# 160w h3 bulb?



## snakebite (Mar 14, 2004)

found some 160w h3 bulbs at the flea this morning.
anyone try anything this hot in a handheld?


----------



## darkzero (Mar 14, 2004)

Interested in selling one? I'd really love to try.


----------



## snakebite (Mar 14, 2004)

ygpm


----------



## iddibhai (Mar 14, 2004)

if they are indeed 130w H3, they are 3650 lumens, and most definitely NOT for use in plastic housed lamps of any sort! the stock H3s are 55w. metal housings are kosher, assuming the stock wiring/switch can handle it.


----------



## darkzero (Mar 14, 2004)

My 12v model has a 100w bulb stock, metal reflector/bulb housing and has a glass lens. Should be ok I assume. Anything in the 100 wattage range I'm assuming has to be 12v. I can't wait to try one.


----------



## iddibhai (Mar 14, 2004)

dark sounds good /ubbthreads/images/graemlins/smile.gif ~1350 more lumens from the additional 30watts. should you want to get more (and i dare say better) lamps, give daniel a holler (dastern[at]torque[net]). no connections other than having bought top quality automotive lighting from him. the premium bulbs can have 50% greater luminance (not lumens) in a given optic housing from better tolerances on filament build/placement and gas fill. good enough to see immediately and by the naked eye.


----------



## darkzero (Mar 14, 2004)

iddibhai, thanks for the heads up. Is Daniel a cpf member? Any specs on the lamps he offers?


----------



## iddibhai (Mar 14, 2004)

no, he's not a CPF-er even though i've invited him a couple of times, he's mainly in the automotive lighting and consulting biz. i believe most of his stuff is Osram/Hella/Cibie and other big german/french brands, made in germany and stuff i cant get here (which is why i end up buying thru him).

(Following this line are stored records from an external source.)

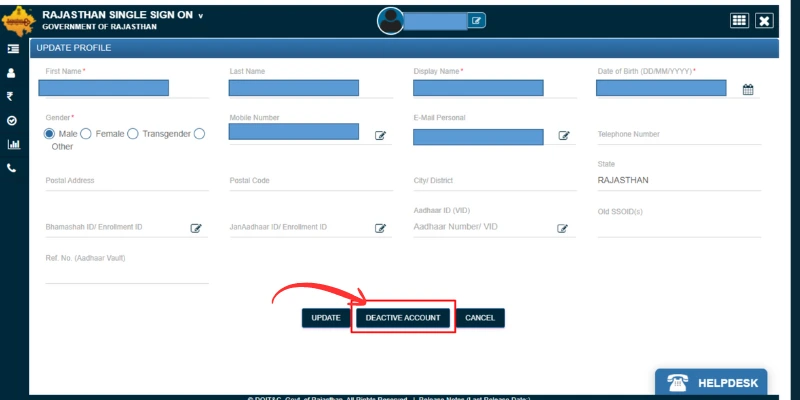Open the apps grid icon in header
Viewport: 800px width, 400px height.
coord(740,20)
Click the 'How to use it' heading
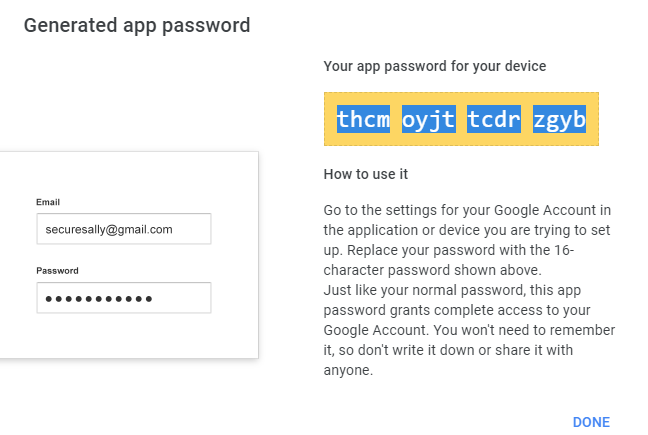Image resolution: width=648 pixels, height=435 pixels. coord(365,174)
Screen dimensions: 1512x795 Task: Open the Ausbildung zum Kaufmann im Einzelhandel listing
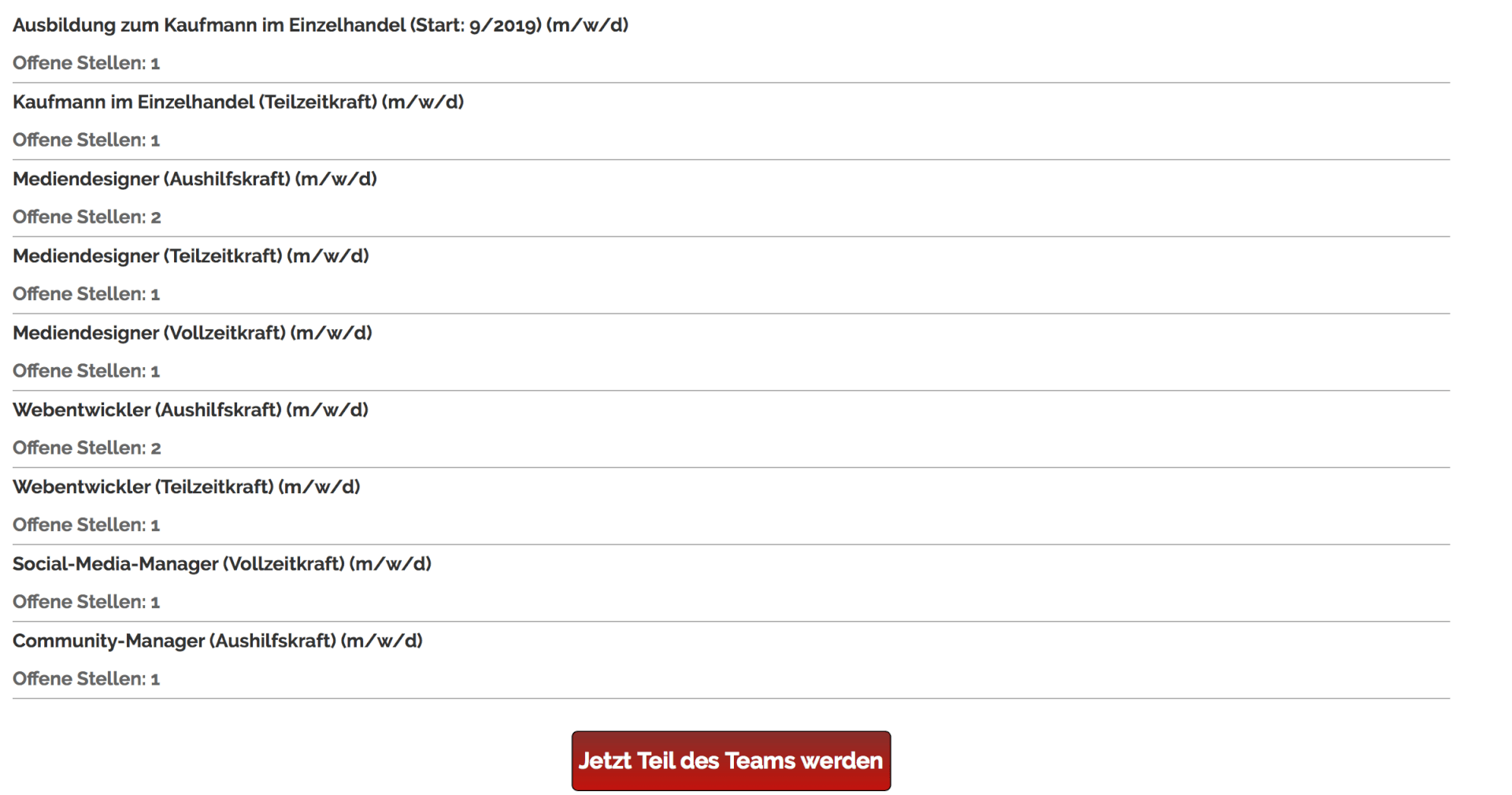[320, 25]
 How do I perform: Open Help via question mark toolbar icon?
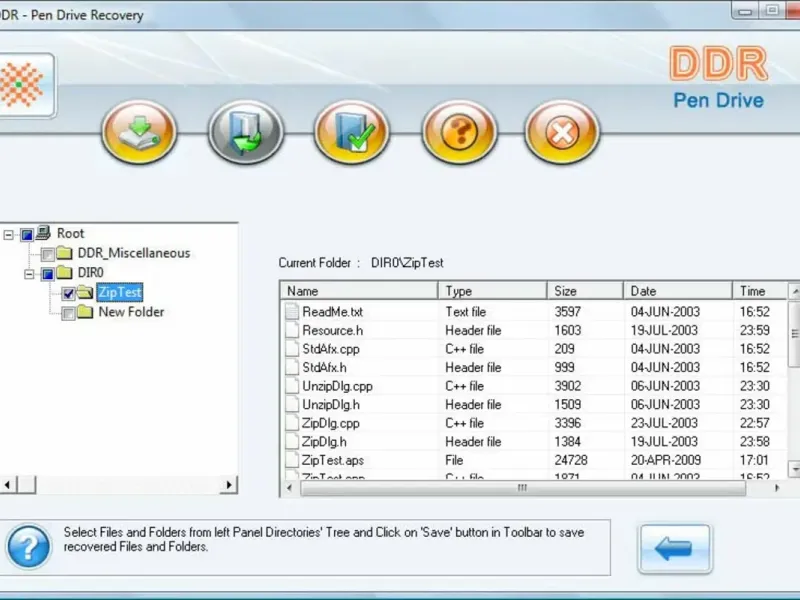tap(458, 132)
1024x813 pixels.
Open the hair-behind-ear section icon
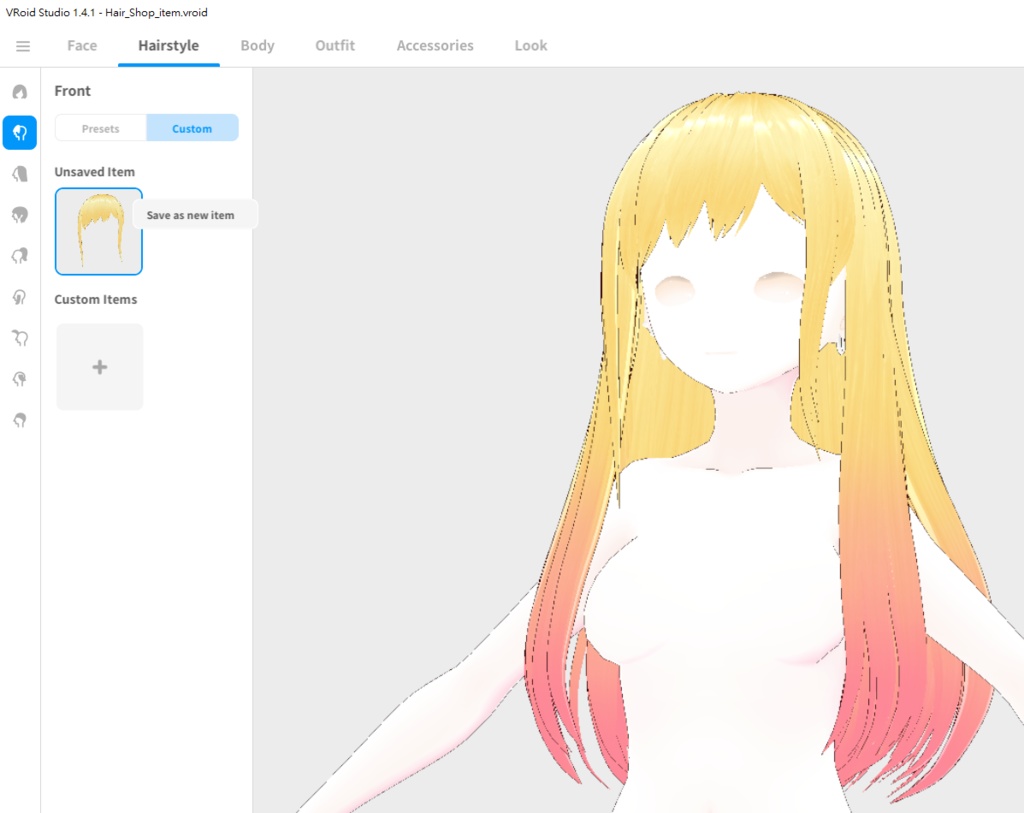pos(20,379)
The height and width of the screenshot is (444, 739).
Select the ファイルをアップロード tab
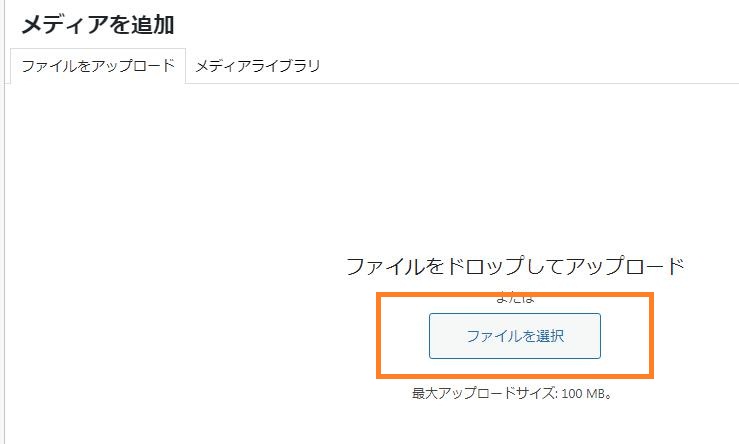[x=98, y=66]
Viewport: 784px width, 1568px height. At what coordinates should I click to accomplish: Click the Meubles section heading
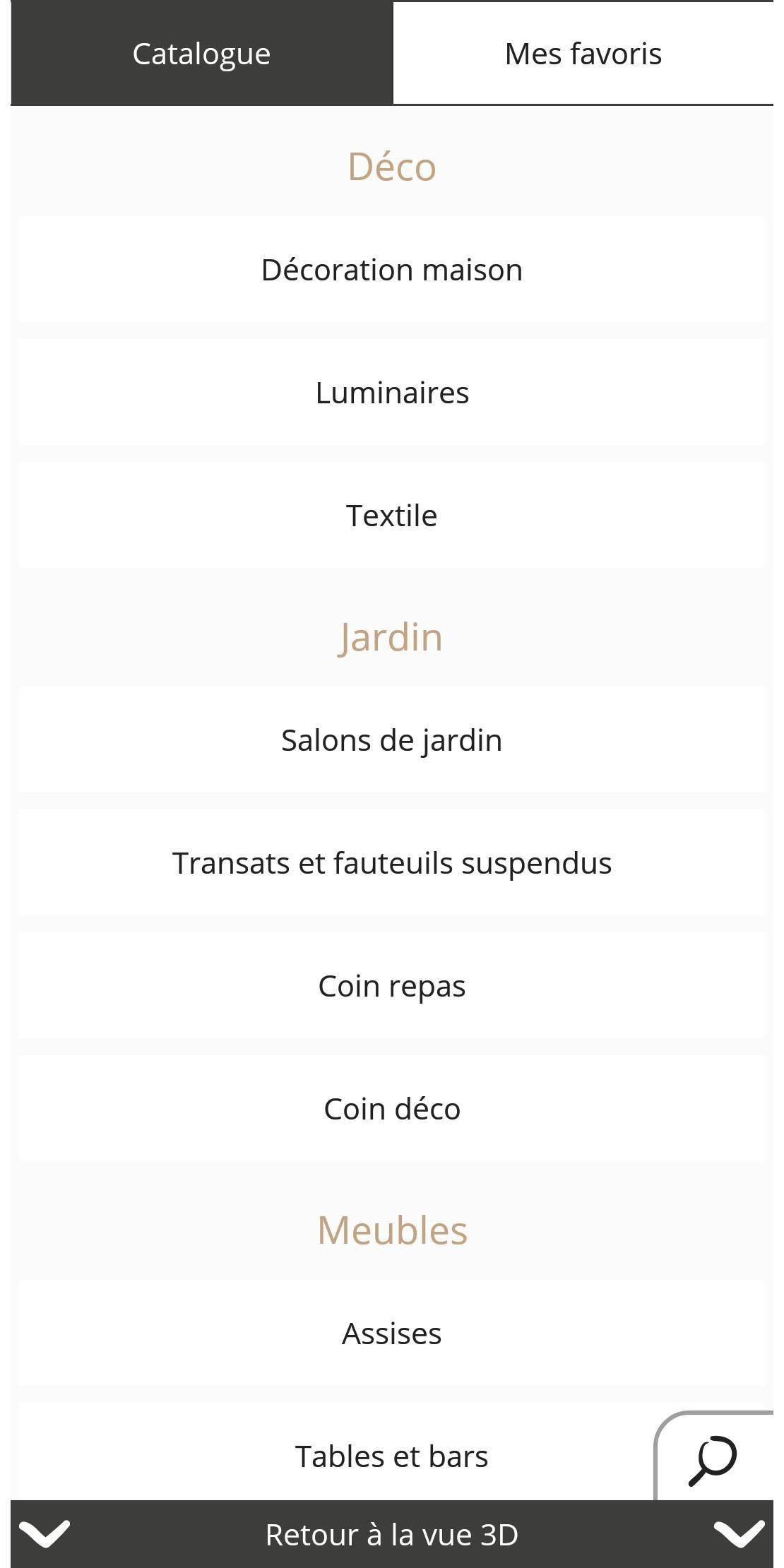[x=392, y=1230]
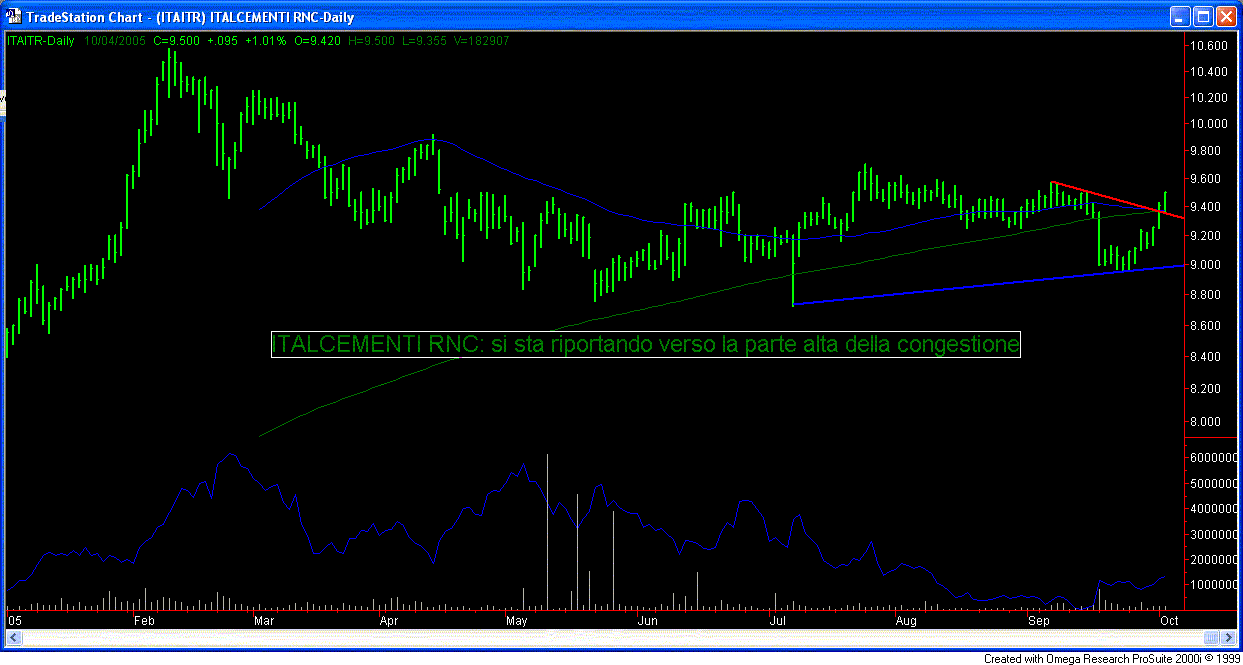Click the 10/04/2005 date in status line
The height and width of the screenshot is (665, 1243).
(x=116, y=41)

his website is http://lighting.mbz.org/


----------



## phyhsuts (Mar 15, 2004)

160 or 130W?? I know Phoenix Lamp of India makes a 130W 3500lm 30 hours H3. The filament is larger than that of a 55W H3 though and the spot may not be as tight. More light but not necessarily more reach. /ubbthreads/images/graemlins/blush.gif


----------



## iddibhai (Mar 15, 2004)

130w 12v, likely Osram SilverStar ((what i have in H1) what dan carries, *NOT* the same as the sylvania silverstars sold in the usa, even tho osram/sylvania are one company). as you say, changing the size and placement of filament will change the focus and throw.


----------



## snakebite (Mar 15, 2004)

these are definatly 160w.
ipf hb-5
lots of warnings about damage they wont accept responsibility for ect.
filiment is huge.


----------



## iddibhai (Mar 15, 2004)

hb5? that's a different twin filament bulb AFAIK.


----------



## darkzero (Mar 15, 2004)

[ QUOTE ]
*snakebite said:*
ygpm 

[/ QUOTE ]

PM replied. Just in case you didn't recieve the reply I'll send it again. I've been replying a bunch of messages today, maybe I forgot to hit send?


----------



## snakebite (Mar 15, 2004)

nope
its a single fil h3.
apparently custom made.

[ QUOTE ]
*iddibhai said:*
hb5? that's a different twin filament bulb AFAIK. 

[/ QUOTE ]


----------



## iddibhai (Mar 15, 2004)

neat /ubbthreads/images/graemlins/smile.gif


----------



## AlexGT (Mar 15, 2004)

I tried a 130 watt H3 on my Thor a couple of months back and I did NOT notice any difference in brightness, maybe 130 or 160 in an AXIAL filament will make a noticeable difference. IMO.

Alex


----------



## snakebite (Mar 25, 2004)

well darkzero
did you install it yet?
i hooked one up to a 7ah sla and its damm bright.


----------



## -Virgil- (Mar 26, 2004)

The 3rd-world "back-alley" junk shops will produce bulbs saying whatever you want them to say on the base. "160W"? Sure, no problem. "55w = 120w"? Fine. "Hi, mommy!"? You betchya. These extreme-wattage bulbs are usually dreamware of this nature. The highest-wattage automotive-type halogen bulbs made by the reputable companies are 130w (H1, H2, H3 and the high beam of H4 -- made by Philips and marketed under the Philips, Norma and Narva brands as well as several other private labels such as Hella). 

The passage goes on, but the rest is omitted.